[RECORDS SUPPLIED]

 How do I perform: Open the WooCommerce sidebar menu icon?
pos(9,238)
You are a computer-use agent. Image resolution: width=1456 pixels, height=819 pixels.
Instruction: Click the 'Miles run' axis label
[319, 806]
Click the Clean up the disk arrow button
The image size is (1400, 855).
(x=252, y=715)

[/RECORDS SUPPLIED]

# [WHAT TO PRODUCE]
Exactly as they appear, restate all of the entries.

# [WORKED SOLUTION]
 How do I perform: Open the WooCommerce sidebar menu icon?
pos(9,238)
You are a computer-use agent. Image resolution: width=1456 pixels, height=819 pixels.
Instruction: Click the 'Miles run' axis label
[319, 806]
Click the Clean up the disk arrow button
The image size is (1400, 855).
(x=252, y=715)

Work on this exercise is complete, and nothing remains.